Category Archives: Ruth Ozeki

Read 219 of 2021. The Book of Form and Emptiness by Ruth Ozeki

The Book of Form and Emptiness by Ruth Ozeki

Title: The Book of Form and Emptiness
Author: Ruth Ozeki
Publisher: Canongate Books
ISBN: 978-1838855239
Genre: Literary Fiction
Pages: 560
Source: Publisher
Rating: 5/5

All I am going to say is this, if you haven’t Ruth Ozeki, now is the time and no better book to start with than this one. The Book of Form and Emptiness has to be one of my top 10 favourites of the year.

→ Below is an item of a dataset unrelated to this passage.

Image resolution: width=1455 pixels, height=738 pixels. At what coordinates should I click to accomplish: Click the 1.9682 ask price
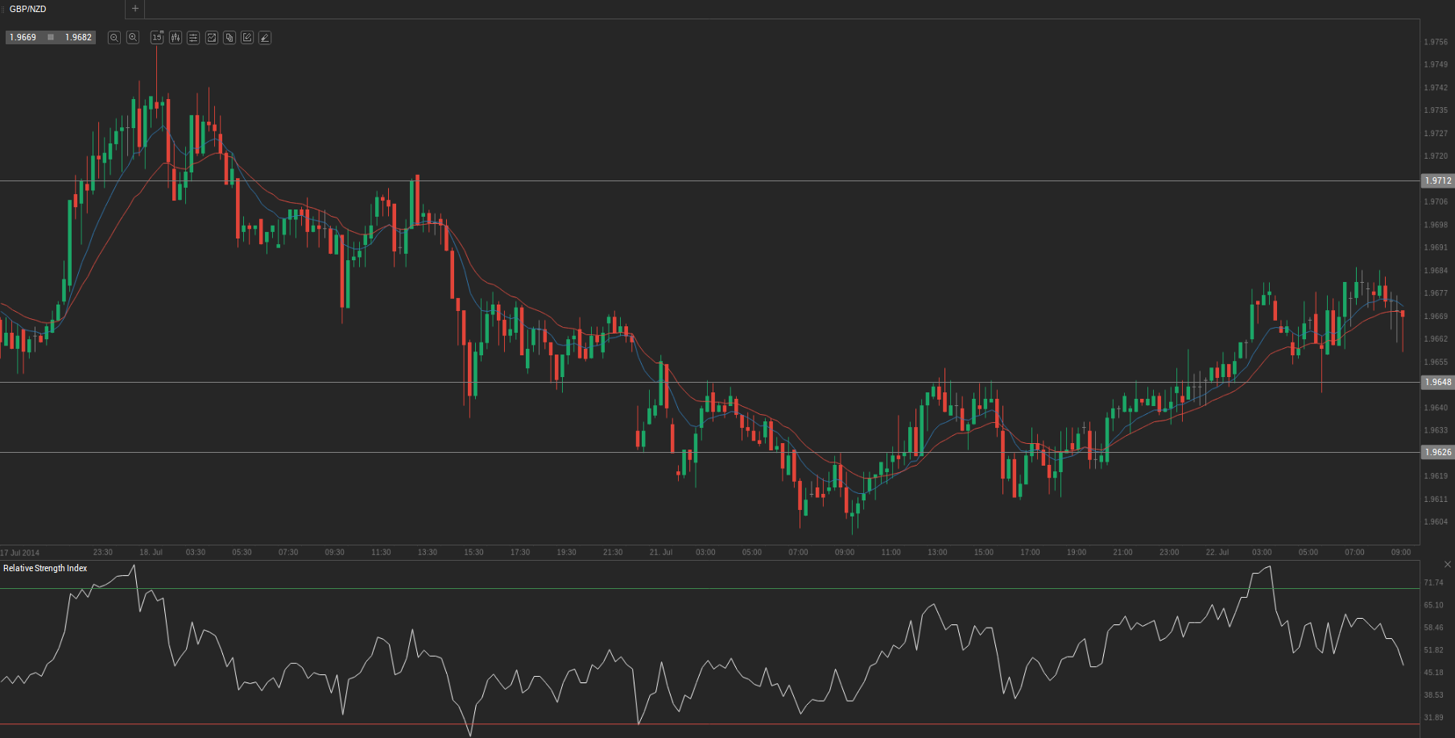[78, 38]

It shines, it dazzles, it makes you believe in the not so believable aspects of life and living, but above all – the writing is splendid. It has the touch of lightness to it, without it being it. Ruth Ozeki has done it again and deserves two rounds of applause.

The Book of Form and Emptiness is about a boy named Benny Oh whose father Kenji, a Korean American jazz musician is run over by a chicken truck in an alley behind their house. And this is where the story begins. A story of grief, loss, even humour to some extent, hope, and how we redeem ourselves from the guilt we hold inside. Soon after, Benny starts hearing voices from inside everything. From his dead father’s clarinet to objects around the house to the lettuce in the fridge to furniture to everything in sight – each clamouring for their own attention and space. They all tell Benny their stories – of pain, of laughter, of histories of abuse and how they were handled.

Things are going downhill for his mother Anabelle as well. Benny and she constantly fight, as she refuses to let go of things and hoards more and more, and he cannot help but want to get rid of things as they speak and speak and speak. In all of this, Ozeki speaks of complex neurodivergent subjectivity in some form, touches on Benny’s journey into the schizoaffective, leading him to one of the quietest spots – the library. Even though books also speak with him, especially one specific book. At the library, he finds love and philosophy in two very different people – one a street artist, and the other a homeless philosopher-poet.

The Book of Form and Emptiness is about everything and nothing at all. It is about all of it – rolled into one – about space junk, about life on the margins, toxic masculinity, of Zen Buddhism, bad weather, of coping mechanisms, and above all about how humans come together and find love in most unexpected places.

Ozeki’s writing is magnificent. Almost like a painting or a movie. Her writing is constantly in motion and that makes the reader want to keep pace or just lay languidly without turning the page. The writing gives you the comfort and luxury to do that. The book is also about books to a large extent – of how books save us and what role they play in our lives. Ozeki writes carefully about mental health and trauma, with most empathy and grace. Ozeki’s world is surreal, it is haunting, it is not perfect, and definitely not absolute. It is messy, jagged, demands attention, and perhaps talks about things that truly matter or should matter to human beings, given our small lives.